**Listing**.
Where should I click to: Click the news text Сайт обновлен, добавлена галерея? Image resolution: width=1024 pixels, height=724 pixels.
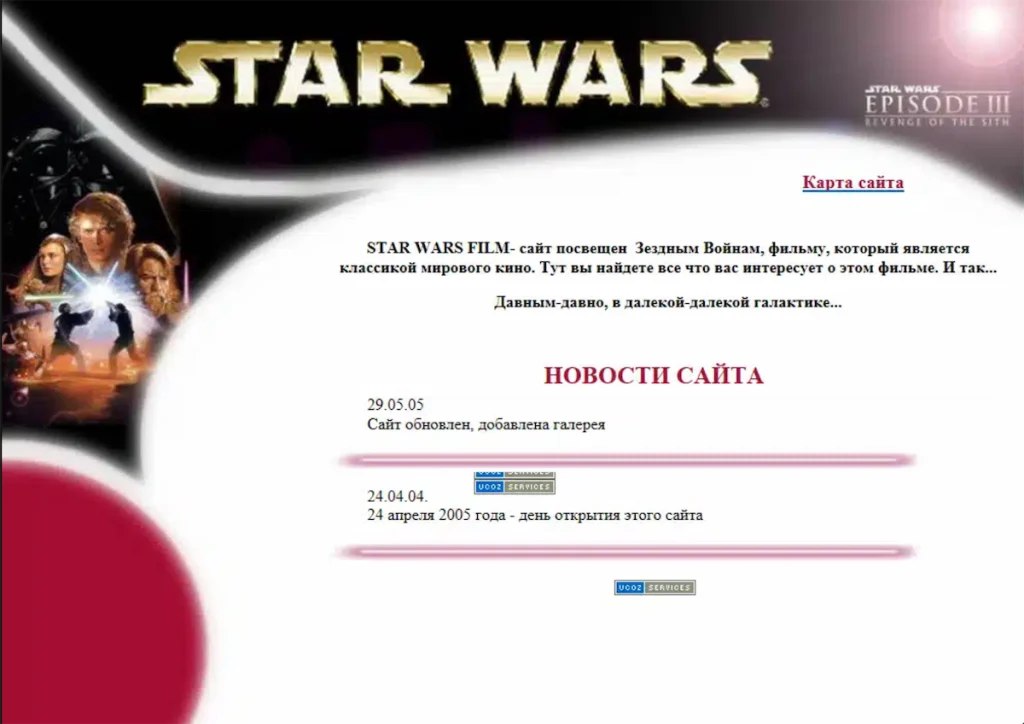click(x=486, y=424)
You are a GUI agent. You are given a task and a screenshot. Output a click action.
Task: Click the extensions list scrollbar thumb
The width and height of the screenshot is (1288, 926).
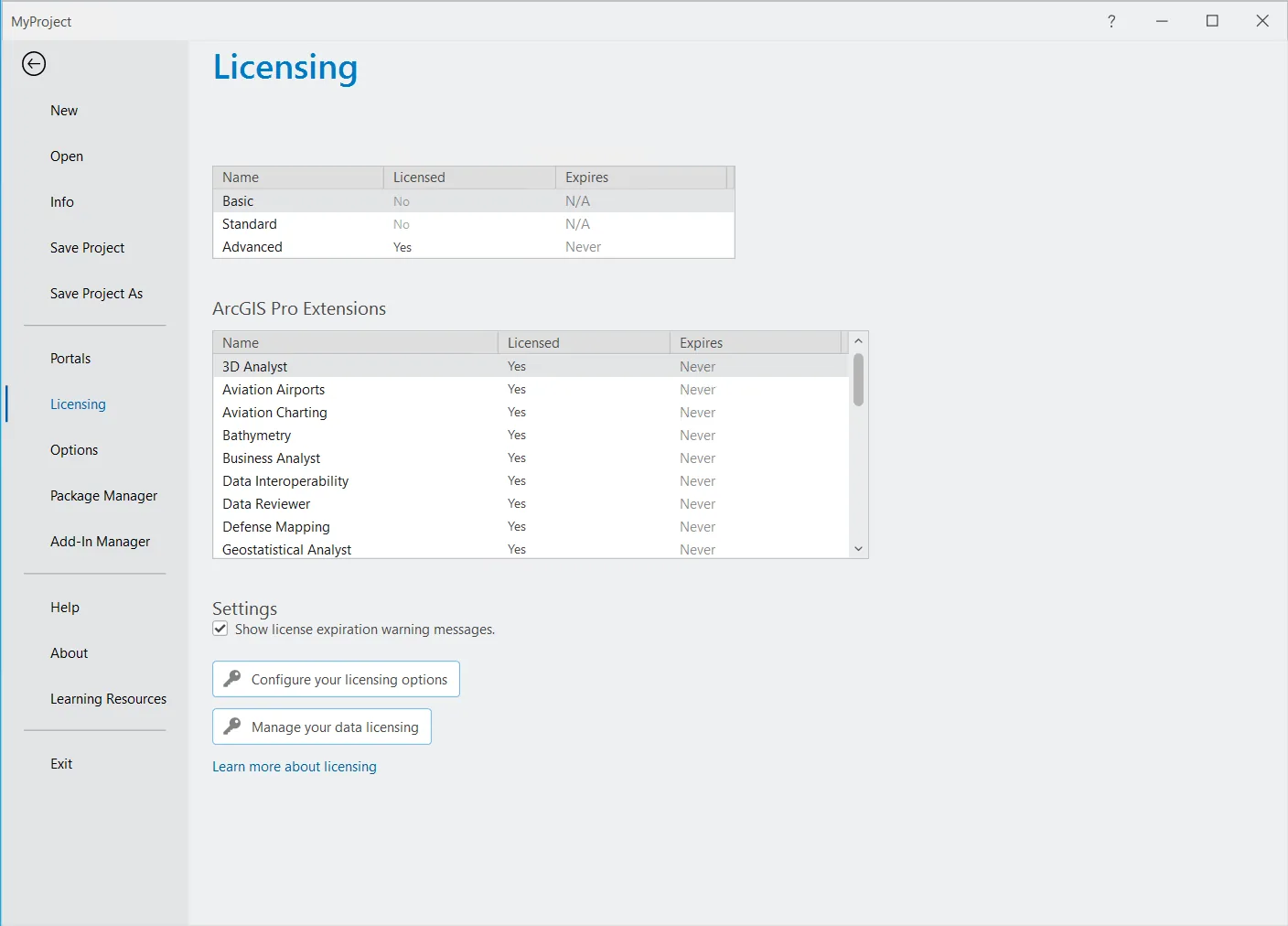tap(858, 380)
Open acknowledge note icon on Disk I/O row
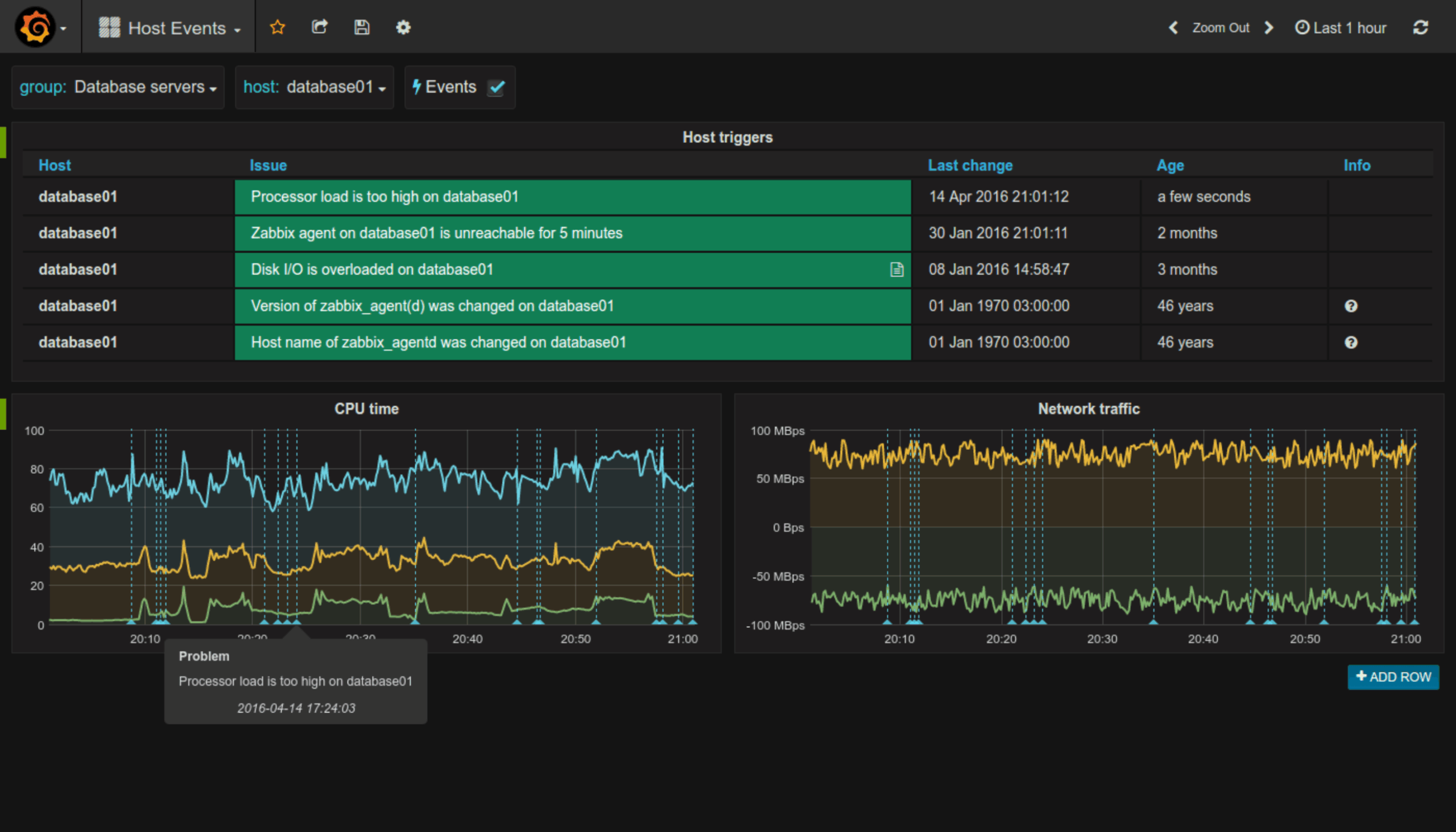Viewport: 1456px width, 832px height. [x=896, y=270]
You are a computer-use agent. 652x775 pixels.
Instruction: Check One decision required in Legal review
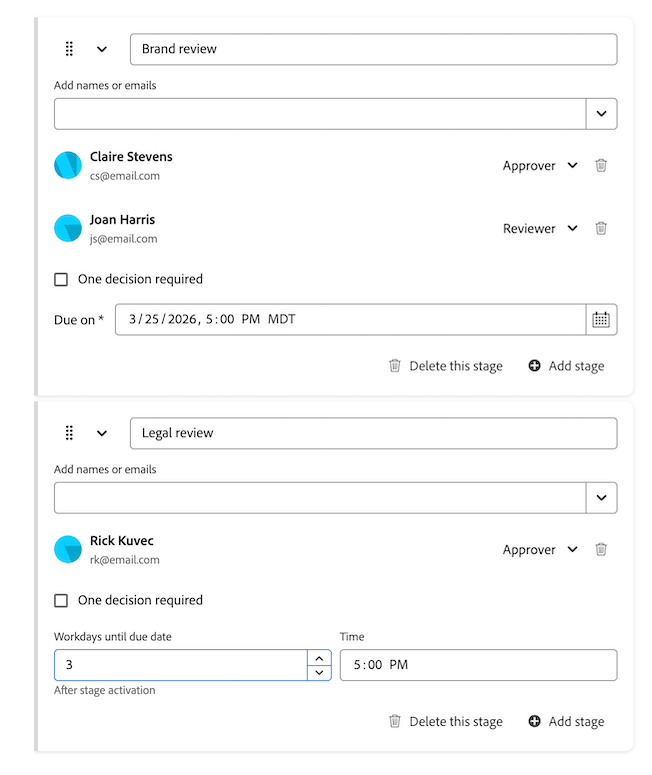[x=61, y=601]
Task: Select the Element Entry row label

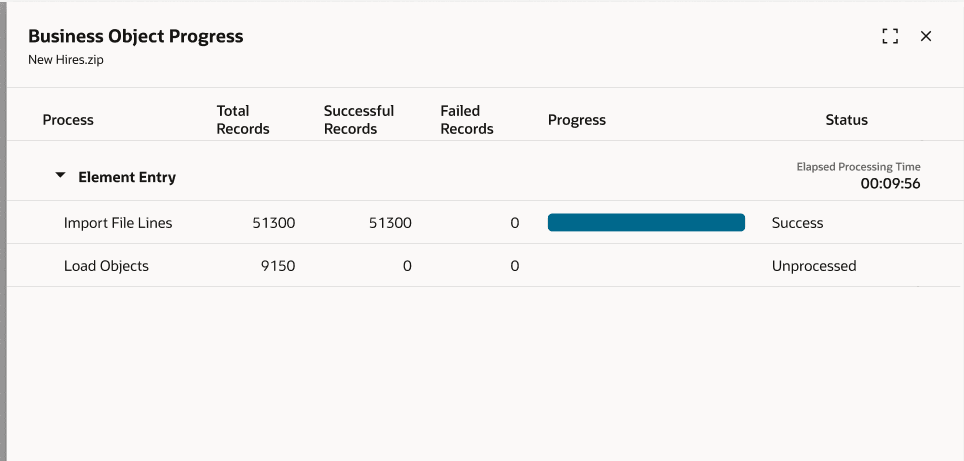Action: click(127, 177)
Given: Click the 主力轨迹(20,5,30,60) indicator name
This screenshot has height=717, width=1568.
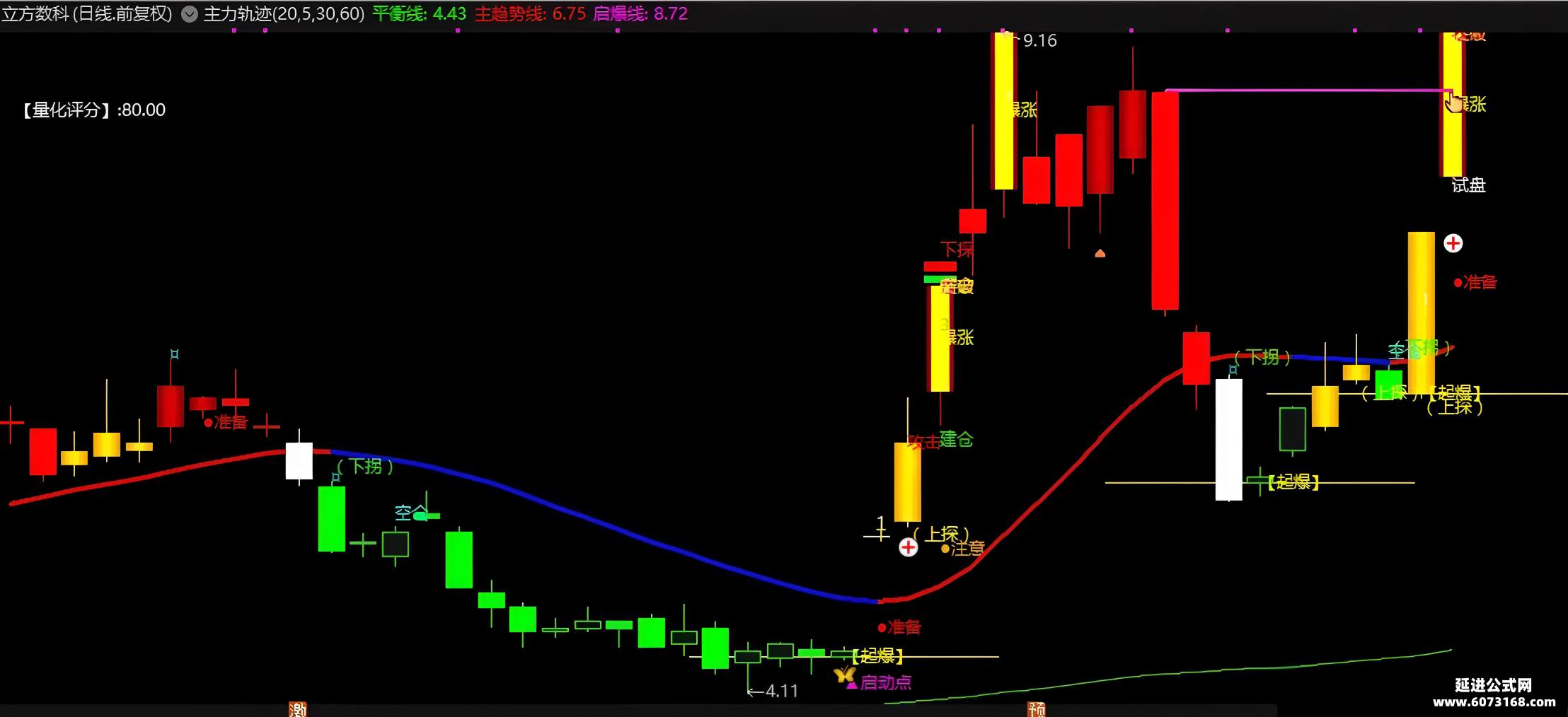Looking at the screenshot, I should click(x=284, y=14).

**Exercise objective**. Can you repeat every one of the entries above word for word, leaving out the pictures?

**Reply to the task**.
Where should I click to: Click the news text Сайт обновлен, добавлена галерея? Image resolution: width=1024 pixels, height=724 pixels.
click(x=486, y=424)
You are a GUI agent. You are given a task and a screenshot. Output a click action.
Task: Click the extensions list scrollbar thumb
The width and height of the screenshot is (1288, 926).
tap(858, 380)
Open acknowledge note icon on Disk I/O row
Viewport: 1456px width, 832px height. [x=896, y=270]
You are a computer-use agent. 652x775 pixels.
Instruction: Check One decision required in Legal review
[x=61, y=601]
Task: Select the Element Entry row label

Action: click(127, 177)
Given: Click the 主力轨迹(20,5,30,60) indicator name
This screenshot has height=717, width=1568.
Looking at the screenshot, I should click(x=284, y=14).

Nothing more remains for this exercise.